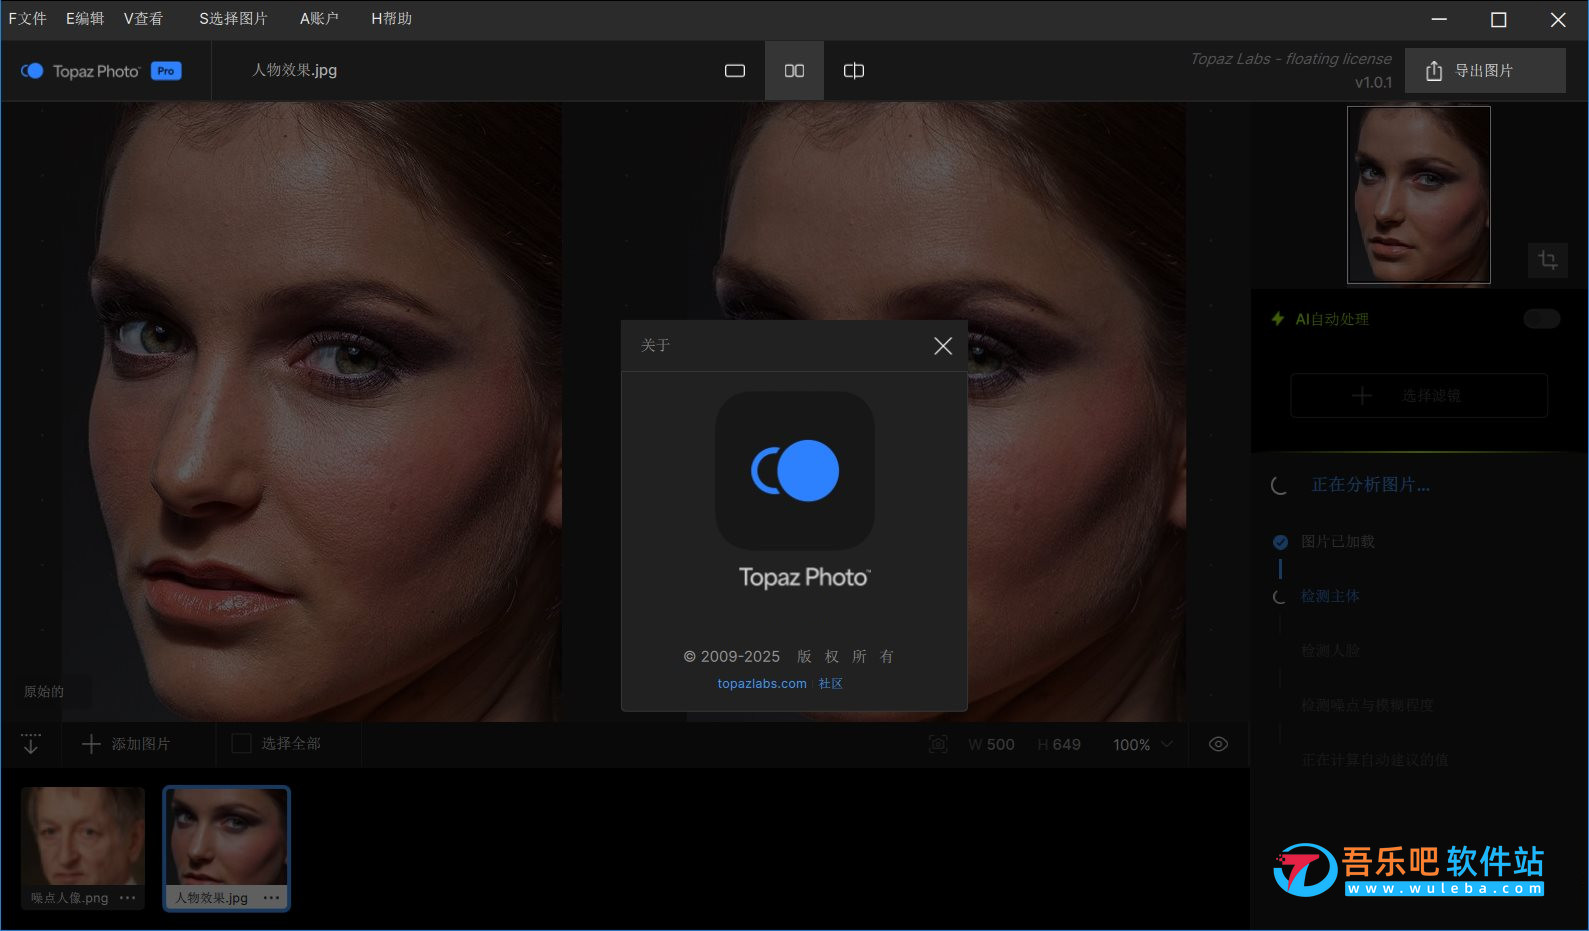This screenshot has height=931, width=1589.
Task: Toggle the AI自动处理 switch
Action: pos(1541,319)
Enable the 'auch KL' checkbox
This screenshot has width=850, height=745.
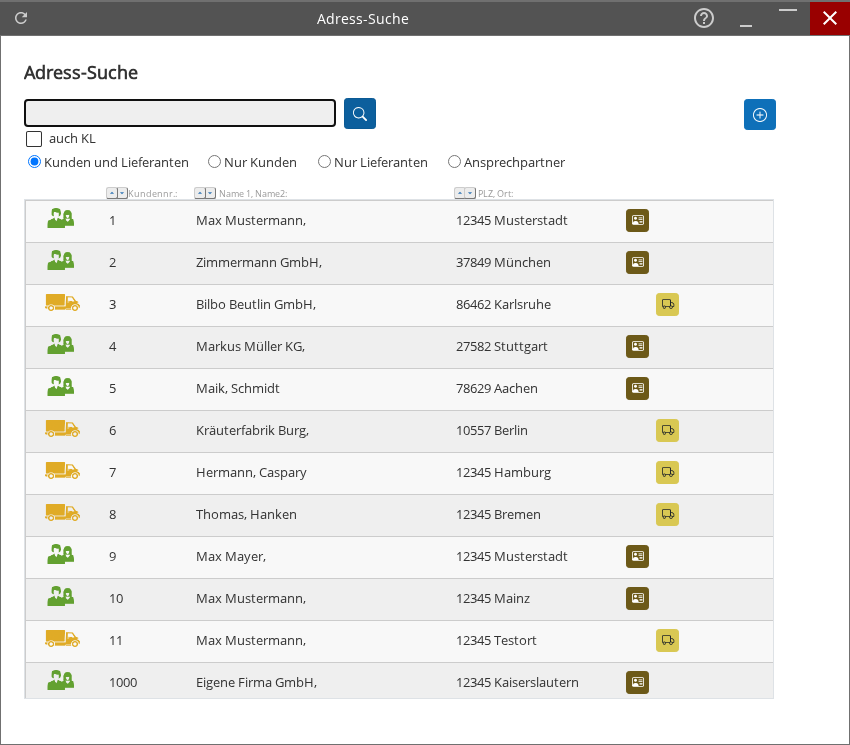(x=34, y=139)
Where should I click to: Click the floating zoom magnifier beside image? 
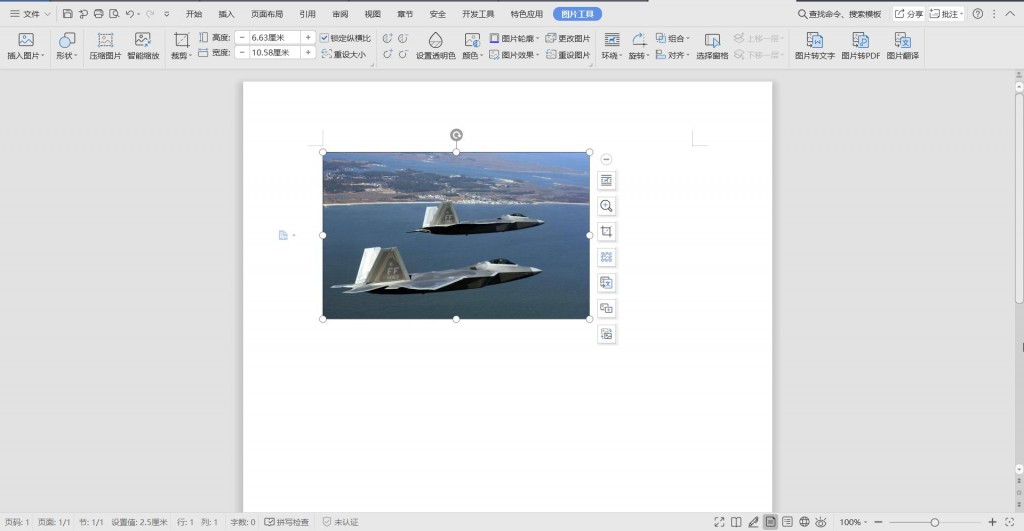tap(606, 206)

++++++++++++++++++++

Action item> Repeat exactly the lines from the one holding "Where should I" through the last line of the entries, both included; the pictures do not belong in the copy.

The answer>
Where should I click to: Click the floating zoom magnifier beside image? 
tap(606, 206)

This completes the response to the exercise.